Work required » Your reply should reproduce the data below without a single alteration, apart from dropping the images.

━━━ Source material

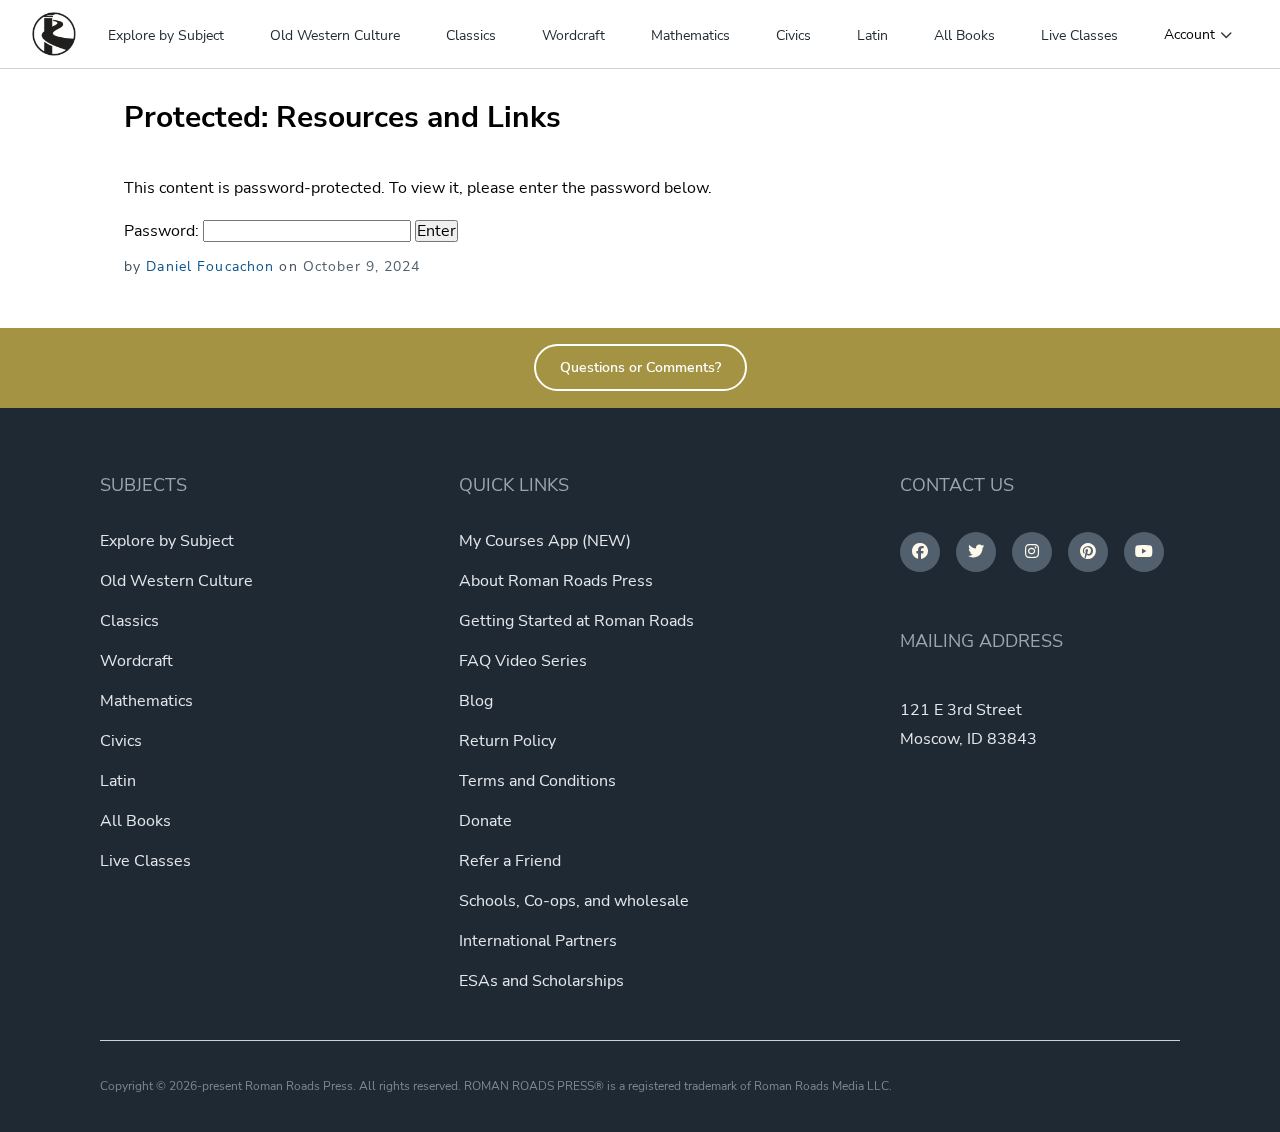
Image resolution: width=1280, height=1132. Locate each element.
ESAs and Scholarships (541, 981)
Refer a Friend (510, 861)
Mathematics (690, 35)
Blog (476, 701)
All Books (964, 35)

━━━━━━

Exercise answer »
Image resolution: width=1280, height=1132. Locate each element.
ESAs and Scholarships (541, 981)
Refer a Friend (510, 861)
Mathematics (690, 35)
Blog (476, 701)
All Books (964, 35)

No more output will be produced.